- [DATA SUPPLIED]

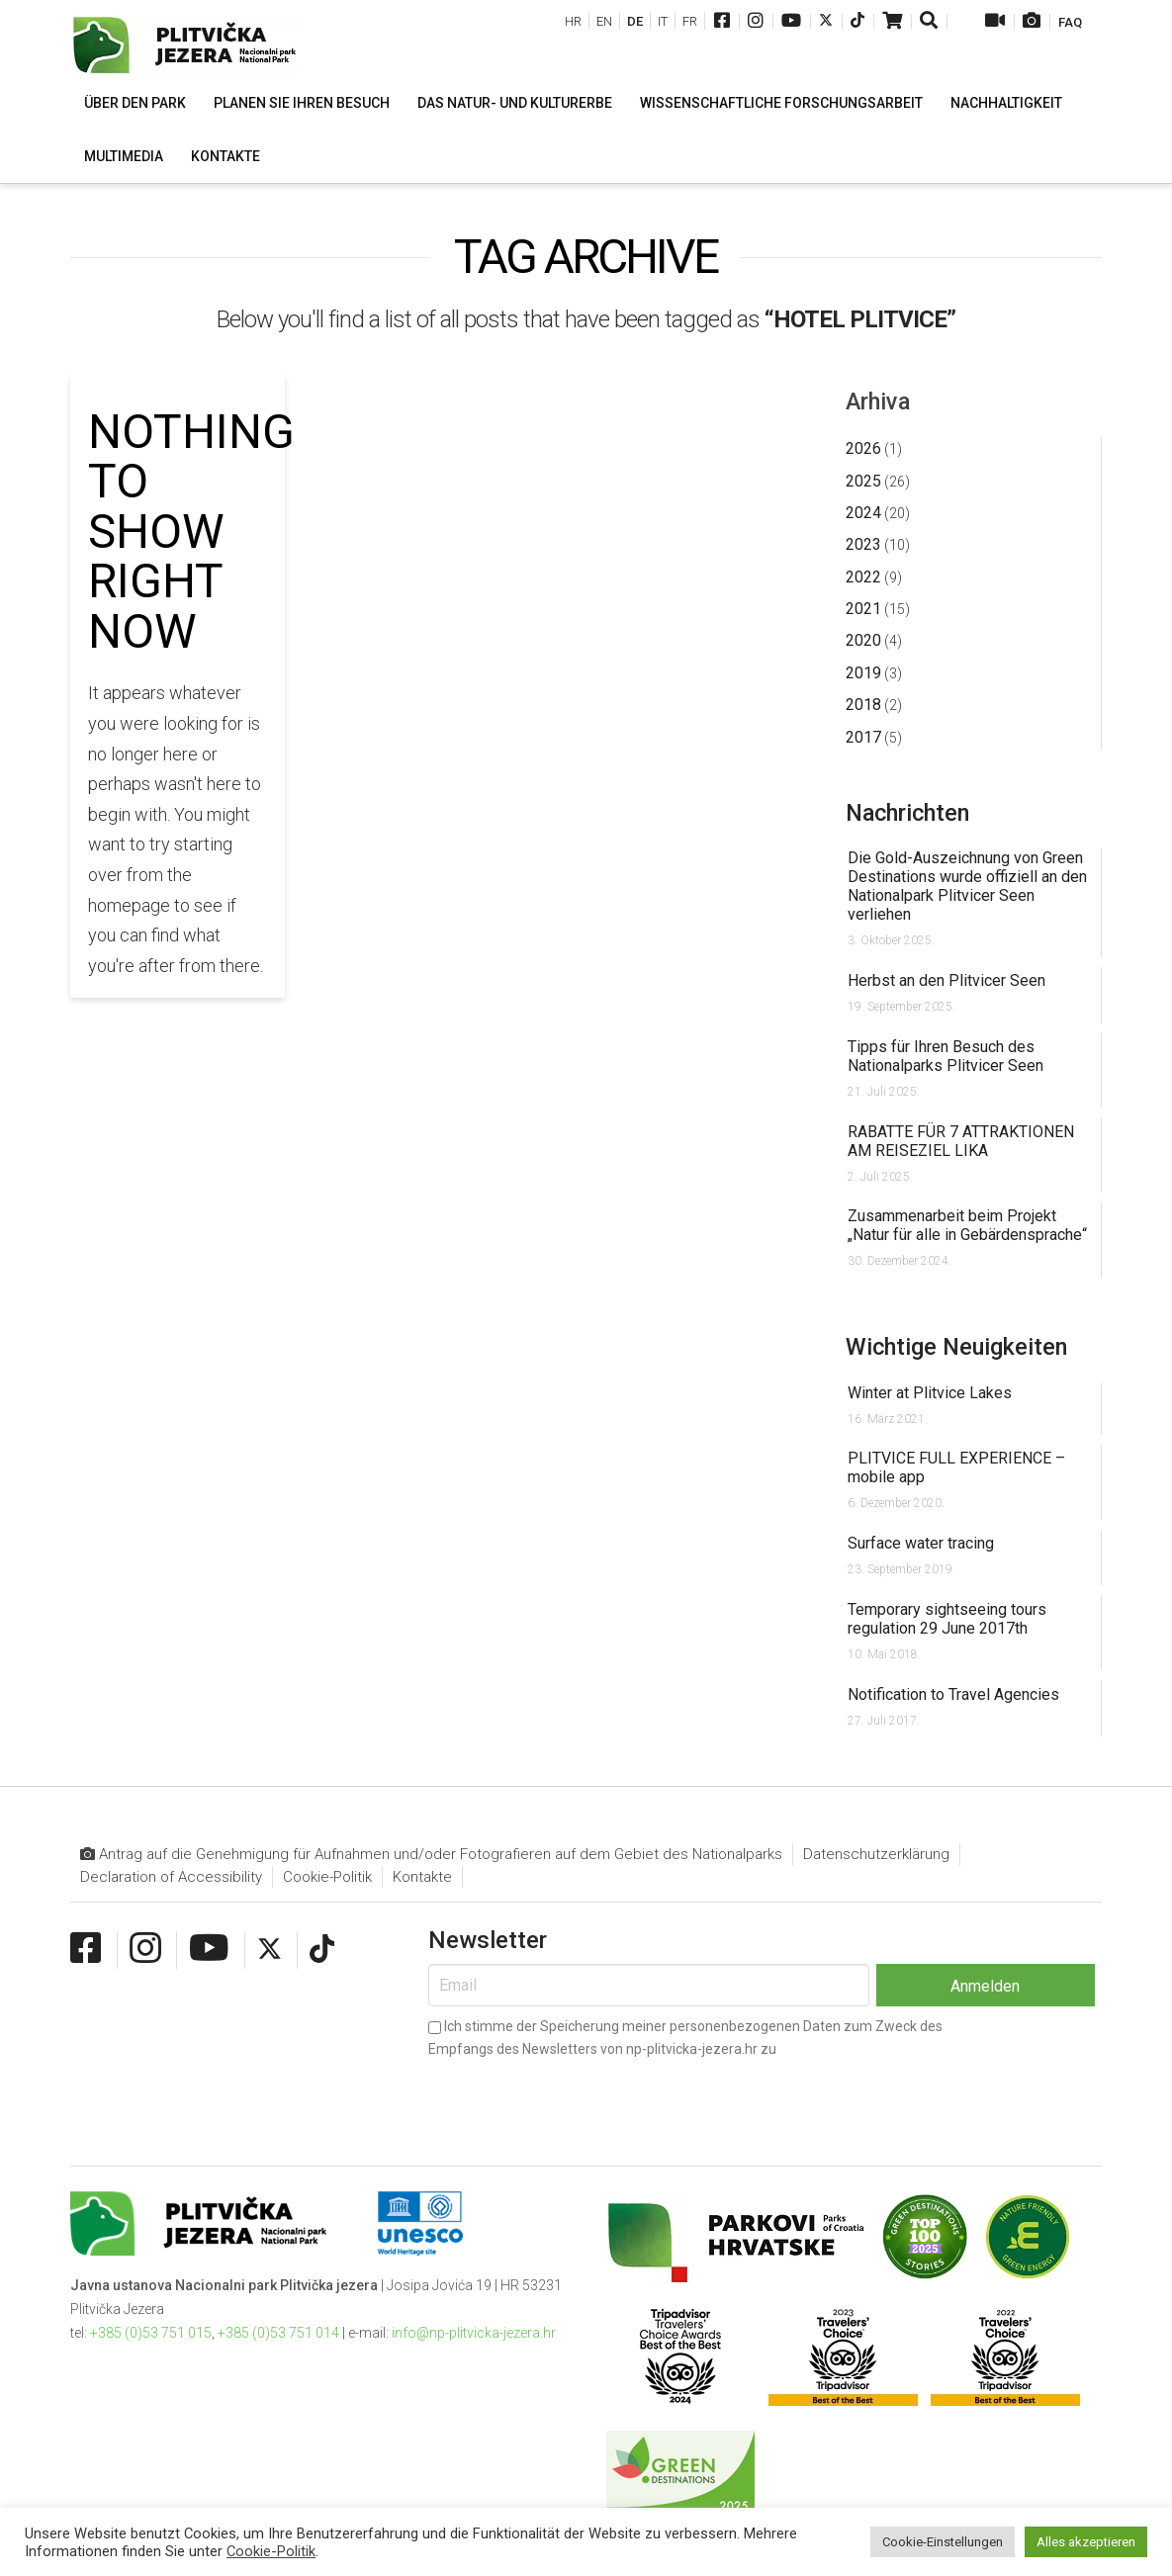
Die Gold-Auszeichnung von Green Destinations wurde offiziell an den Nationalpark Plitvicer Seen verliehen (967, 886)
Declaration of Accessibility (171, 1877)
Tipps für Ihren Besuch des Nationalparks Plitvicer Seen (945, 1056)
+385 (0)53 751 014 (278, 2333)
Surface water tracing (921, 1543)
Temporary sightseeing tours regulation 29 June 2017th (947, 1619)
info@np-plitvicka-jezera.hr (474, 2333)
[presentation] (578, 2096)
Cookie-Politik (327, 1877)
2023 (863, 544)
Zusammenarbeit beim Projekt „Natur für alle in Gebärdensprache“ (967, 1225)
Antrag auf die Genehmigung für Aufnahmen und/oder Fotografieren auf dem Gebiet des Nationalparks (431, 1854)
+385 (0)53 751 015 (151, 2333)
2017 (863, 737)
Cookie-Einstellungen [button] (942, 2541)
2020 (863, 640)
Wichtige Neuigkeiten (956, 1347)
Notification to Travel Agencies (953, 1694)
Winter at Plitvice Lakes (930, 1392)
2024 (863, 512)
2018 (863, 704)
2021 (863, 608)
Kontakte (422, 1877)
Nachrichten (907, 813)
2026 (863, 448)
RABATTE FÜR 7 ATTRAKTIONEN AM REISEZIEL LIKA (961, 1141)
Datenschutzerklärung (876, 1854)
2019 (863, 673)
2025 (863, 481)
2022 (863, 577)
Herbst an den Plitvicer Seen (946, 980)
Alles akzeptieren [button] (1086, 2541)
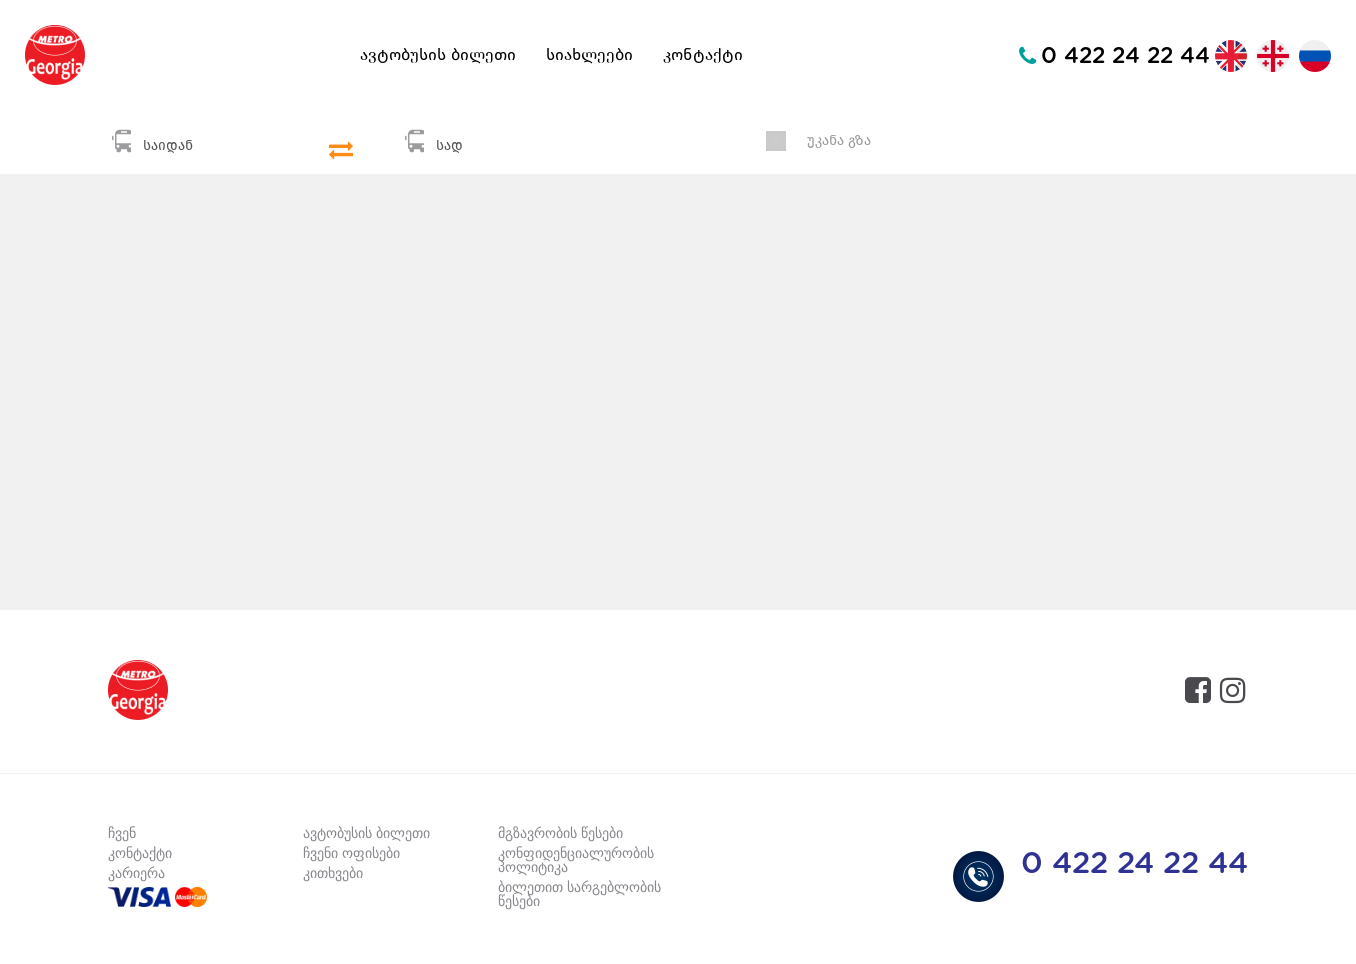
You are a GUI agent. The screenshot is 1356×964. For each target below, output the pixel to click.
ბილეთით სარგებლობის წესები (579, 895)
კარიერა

- [TASK DESCRIPTION] Reproduce every record above word for word, leaving out the pictures.

- [WRITTEN ANSWER]
Die Gold-Auszeichnung von Green Destinations wurde offiziell an den Nationalpark Plitvicer Seen verliehen (967, 886)
Declaration of Accessibility (171, 1877)
Tipps für Ihren Besuch des Nationalparks Plitvicer Seen (945, 1056)
+385 (0)53 751 014 (278, 2333)
Surface water tracing (921, 1543)
Temporary sightseeing tours regulation 29 June 2017th (947, 1619)
info@np-plitvicka-jezera.hr (474, 2333)
[presentation] (578, 2096)
Cookie-Politik (327, 1877)
2023 (863, 544)
Zusammenarbeit beim Projekt „Natur für alle in Gebärdensprache“ (967, 1225)
Antrag auf die Genehmigung für Aufnahmen und/oder Fotografieren auf dem Gebiet des Nationalparks (431, 1854)
+385 (0)53 751 015 (151, 2333)
2017 (863, 737)
Cookie-Einstellungen [button] (942, 2541)
2020 (863, 640)
Wichtige Neuigkeiten (956, 1347)
Notification to Travel Agencies (953, 1694)
Winter at Plitvice Lakes (930, 1392)
2024 (863, 512)
2018 (863, 704)
2021 (863, 608)
Kontakte (422, 1877)
Nachrichten (907, 813)
2026 (863, 448)
RABATTE FÜR 7 ATTRAKTIONEN AM REISEZIEL LIKA (961, 1141)
Datenschutzerklärung (876, 1854)
2019 (863, 673)
2025 (863, 481)
2022 (863, 577)
Herbst an den Plitvicer Seen (946, 980)
Alles akzeptieren [button] (1086, 2541)
You are a GUI agent. The screenshot is 1356×964. For each target below, output the pixel to click.
ბილეთით სარგებლობის წესები (579, 895)
კარიერა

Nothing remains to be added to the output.